Back in November, Kotick, 58, was the target of employee strikes and petitions demanding he be fired over reports that he failed to report allegations of rape and other serious misconduct to the company’s board of directors.
CEO since 2017, Kotick owns nearly 4 million Activision shares — more than any other official or director, documents show. The second largest holder, chairman Brian Kelly, owns $1.4 million through trusts and a fund, which is valued at $137.1 million based on the terms of the deal.
With a 45 percent premium to Activision’s closing price on Friday, Microsoft’s $95-per-share offer nearly undoes the blow dealt to Kotick’s stock last year when revelations of years of allegations of harassment and a cover-up hit the stock. Shares of the Santa Monica, California-based company rose 26% on Tuesday to close at $82.31 in New York.

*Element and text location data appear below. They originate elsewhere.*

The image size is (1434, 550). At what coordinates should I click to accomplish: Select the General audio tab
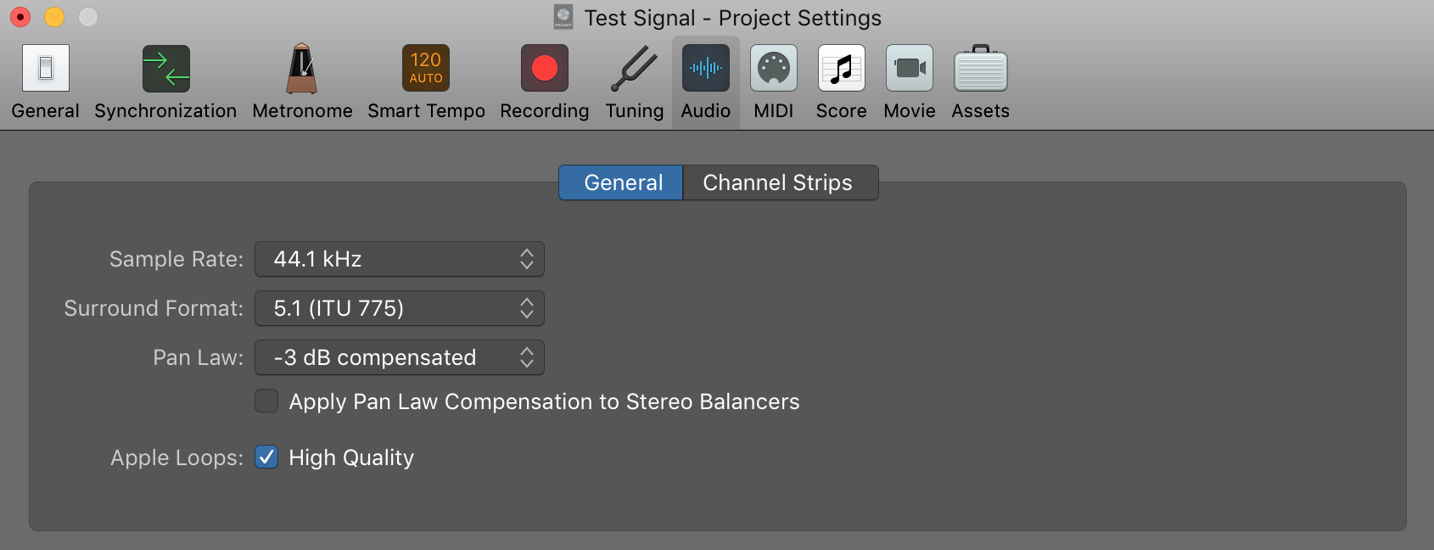click(622, 182)
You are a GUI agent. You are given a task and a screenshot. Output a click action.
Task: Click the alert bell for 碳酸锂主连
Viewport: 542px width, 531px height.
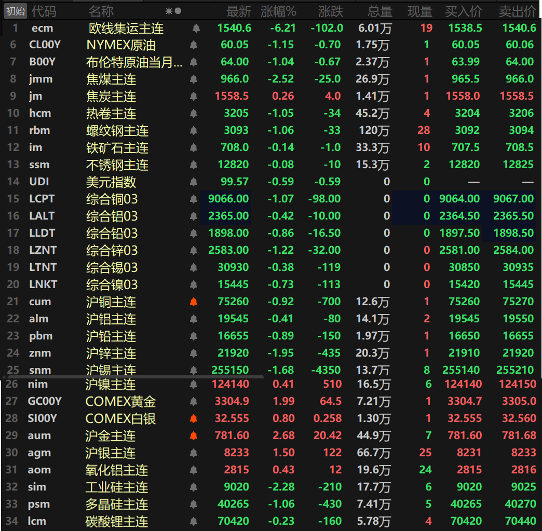point(194,521)
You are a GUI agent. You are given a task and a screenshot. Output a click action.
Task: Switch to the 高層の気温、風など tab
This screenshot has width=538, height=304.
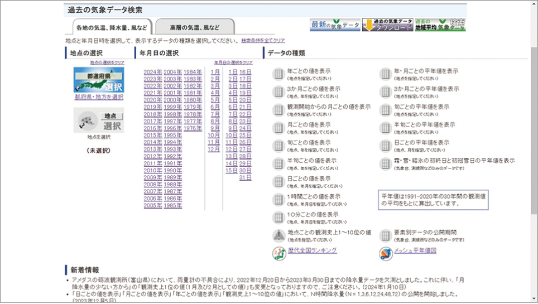pyautogui.click(x=194, y=27)
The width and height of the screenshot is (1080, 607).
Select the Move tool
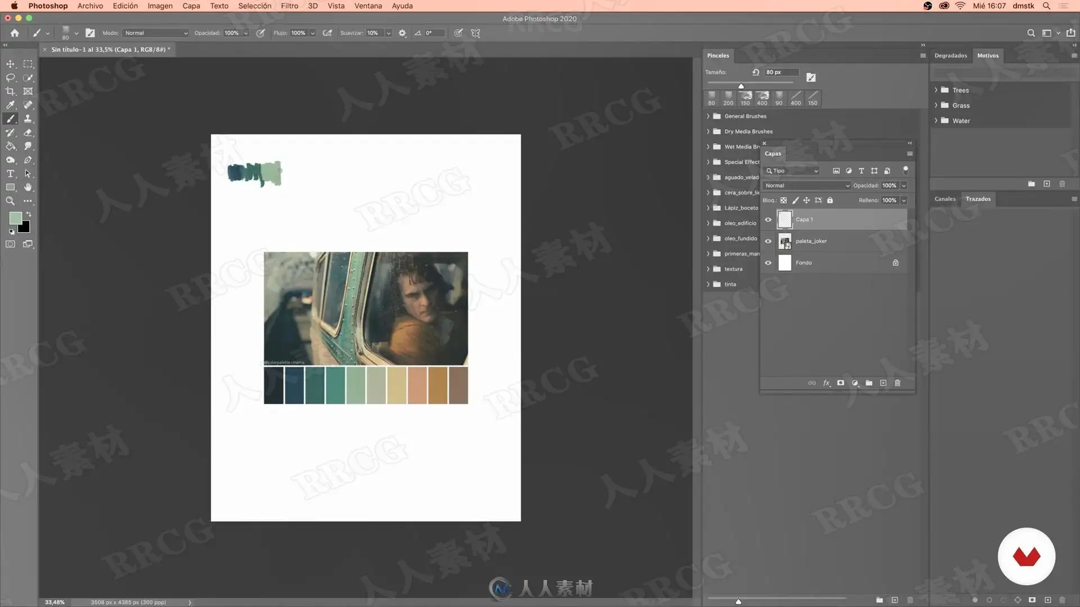tap(10, 64)
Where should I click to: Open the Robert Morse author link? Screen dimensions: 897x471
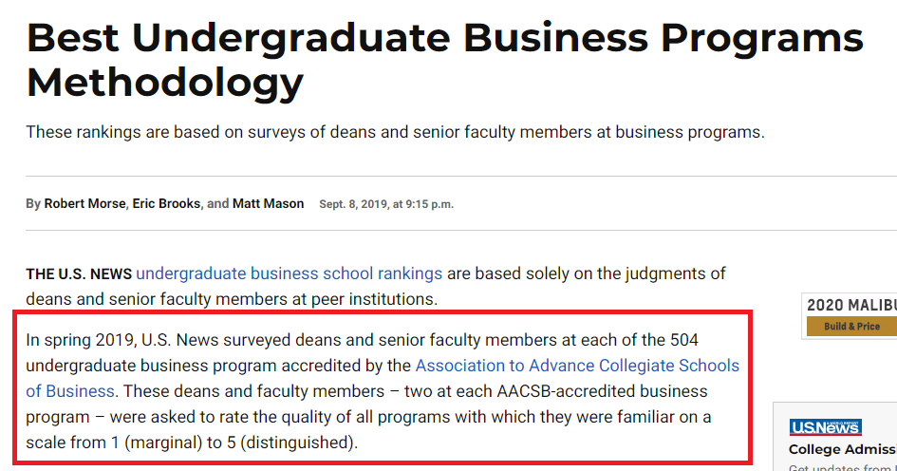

Kotick’s compensation was controversial even before the California Department of Fair Employment and Housing sued the video game publisher in July, detailing the local “fraternity boys” culture. The company previously announced that it was cutting Kotick’s salary and bonus in half in 2021 in response to criticism that his pay package was overly generous compared to peers.
In 2020, Kotick received a total settlement of $155 million. Most of this came in the form of incentive shares that were granted by the board of directors in 2016.
The “overwhelming majority” of Kotick’s total compensation for 2020 was “the result of successfully generating substantial shareholder returns over a four-year period,” an Activision spokesperson said in an email.
After two months of revelations and falling stock, Kotick asked the board of directors in October to reduce his compensation to $62,500, the lowest amount allowed by California law, and deny him any bonuses or subsidies.
The Microsoft deal has nothing to do with the controversy surrounding Activision or pressure on him as CEO, Kotick said Tuesday in an interview with Bloomberg.
According to a Microsoft statement on Tuesday, Kotick will remain as CEO, although a person familiar with the deal said he would only remain in the position until the deal was completed.